___ 本文

富士山リベンジ【2】(2013/08/23)
2013/08/23
当日は4時半に起床。真夏とはいえ夜明けにはまだ少し早く、富士山もシルエットになっている。山頂付近にかかる笠雲が気になるものの、麓の天気は快晴で絶好の登山日和と言ってよさそうだ。
朝食を食べたりしているうちに夜もすっかり明けて、巨大な宝永火口が大きく口を開けている様子もはっきりと見えるようになってきた。
頂上付近は相変わらず笠雲がかかっている。笠雲は天気の悪化を告げる雲らしいので、気がかりである。
我々は6時発の富士宮口五合目行きシャトルバスに乗る予定である。このシャトルバスは登山者が多い場合に続行で運んでくれるので、基本的に乗り切れないことは無いのだが、それでも他の登山者の背中を間近に見ながら登るのはあまり気分がよろしくないので、出来るだけ最初に出発するバスに乗っておきたい。
いつでもバスに乗り込めるよう、時々車内からバス乗り場をチェックする。混み始めそうな気配があったらすぐに移動するつもりだったが、案外バス停に人の気配はない。やっぱり平日ならこんなものか。
ということで20分前に乗り場へ移動。
バスは片道1120円。往復しても1300円なので、帰りはタダみたいなものだが、我々は御殿場口へ下山するので片道で購入。

______

#### [指示文 A]
データの行のうち、「The width and height of the screenshot is (1024, 501).」を含む行から始めて最後の行までを、「checkbox」を「check box」に差し替えて書き直してください。ほかの部分は一切変えないでください。
本文とデータの行は、互いに関係のない別々の資料です。

___ 演習データ

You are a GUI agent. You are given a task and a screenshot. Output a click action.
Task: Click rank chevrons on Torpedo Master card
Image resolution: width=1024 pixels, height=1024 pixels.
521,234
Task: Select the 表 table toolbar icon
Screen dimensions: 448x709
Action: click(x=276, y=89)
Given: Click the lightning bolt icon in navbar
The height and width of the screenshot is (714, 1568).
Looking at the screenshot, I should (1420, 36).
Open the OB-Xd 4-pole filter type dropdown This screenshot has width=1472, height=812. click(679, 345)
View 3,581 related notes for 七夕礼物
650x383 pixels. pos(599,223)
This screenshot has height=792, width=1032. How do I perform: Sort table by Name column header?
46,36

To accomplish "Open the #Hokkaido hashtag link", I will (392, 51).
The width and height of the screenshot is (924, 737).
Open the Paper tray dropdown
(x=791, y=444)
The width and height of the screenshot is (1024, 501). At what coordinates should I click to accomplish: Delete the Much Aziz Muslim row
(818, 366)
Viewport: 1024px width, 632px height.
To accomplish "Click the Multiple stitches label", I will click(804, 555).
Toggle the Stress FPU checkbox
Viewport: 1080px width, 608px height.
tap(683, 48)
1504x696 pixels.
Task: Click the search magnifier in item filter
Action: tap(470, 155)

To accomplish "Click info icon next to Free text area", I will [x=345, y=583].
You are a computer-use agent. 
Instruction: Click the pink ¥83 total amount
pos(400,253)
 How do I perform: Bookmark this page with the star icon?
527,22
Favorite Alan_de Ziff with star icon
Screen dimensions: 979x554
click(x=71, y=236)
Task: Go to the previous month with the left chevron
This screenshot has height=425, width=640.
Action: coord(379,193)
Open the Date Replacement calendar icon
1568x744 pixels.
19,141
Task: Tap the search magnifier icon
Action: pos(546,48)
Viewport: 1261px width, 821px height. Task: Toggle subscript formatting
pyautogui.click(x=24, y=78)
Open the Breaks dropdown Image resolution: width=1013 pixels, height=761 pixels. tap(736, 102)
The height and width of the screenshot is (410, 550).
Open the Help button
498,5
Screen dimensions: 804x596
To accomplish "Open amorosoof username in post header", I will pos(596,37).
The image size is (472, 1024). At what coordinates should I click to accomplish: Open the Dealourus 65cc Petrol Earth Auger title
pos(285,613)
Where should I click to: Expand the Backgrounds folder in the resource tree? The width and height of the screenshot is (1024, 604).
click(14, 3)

______

#### [指示文 B]
本文では、バスの切符を片道で購入していますが、その理由を説明してください。

#### [解答全文 A]
The width and height of the screenshot is (1024, 501). At what coordinates should I click to accomplish: Delete the Much Aziz Muslim row
(818, 366)
Viewport: 1024px width, 632px height.
To accomplish "Click the Multiple stitches label", I will click(804, 555).
Toggle the Stress FPU check box
Viewport: 1080px width, 608px height.
tap(683, 48)
1504x696 pixels.
Task: Click the search magnifier in item filter
Action: tap(470, 155)

To accomplish "Click info icon next to Free text area", I will [x=345, y=583].
You are a computer-use agent. 
Instruction: Click the pink ¥83 total amount
pos(400,253)
 How do I perform: Bookmark this page with the star icon?
527,22
Favorite Alan_de Ziff with star icon
Screen dimensions: 979x554
click(x=71, y=236)
Task: Go to the previous month with the left chevron
This screenshot has height=425, width=640.
Action: coord(379,193)
Open the Date Replacement calendar icon
1568x744 pixels.
19,141
Task: Tap the search magnifier icon
Action: pos(546,48)
Viewport: 1261px width, 821px height. Task: Toggle subscript formatting
pyautogui.click(x=24, y=78)
Open the Breaks dropdown Image resolution: width=1013 pixels, height=761 pixels. tap(736, 102)
The height and width of the screenshot is (410, 550).
Open the Help button
498,5
Screen dimensions: 804x596
To accomplish "Open amorosoof username in post header", I will pos(596,37).
The image size is (472, 1024). At what coordinates should I click to accomplish: Open the Dealourus 65cc Petrol Earth Auger title
pos(285,613)
Where should I click to: Expand the Backgrounds folder in the resource tree? The width and height of the screenshot is (1024, 604).
click(14, 3)

#### [解答全文 B]
帰りは富士宮口ではなく御殿場口へ下山する予定だったからです。片道1120円、往復でも1300円なので往復のほうが割安ですが、同じ乗り場には戻らないため片道にしました。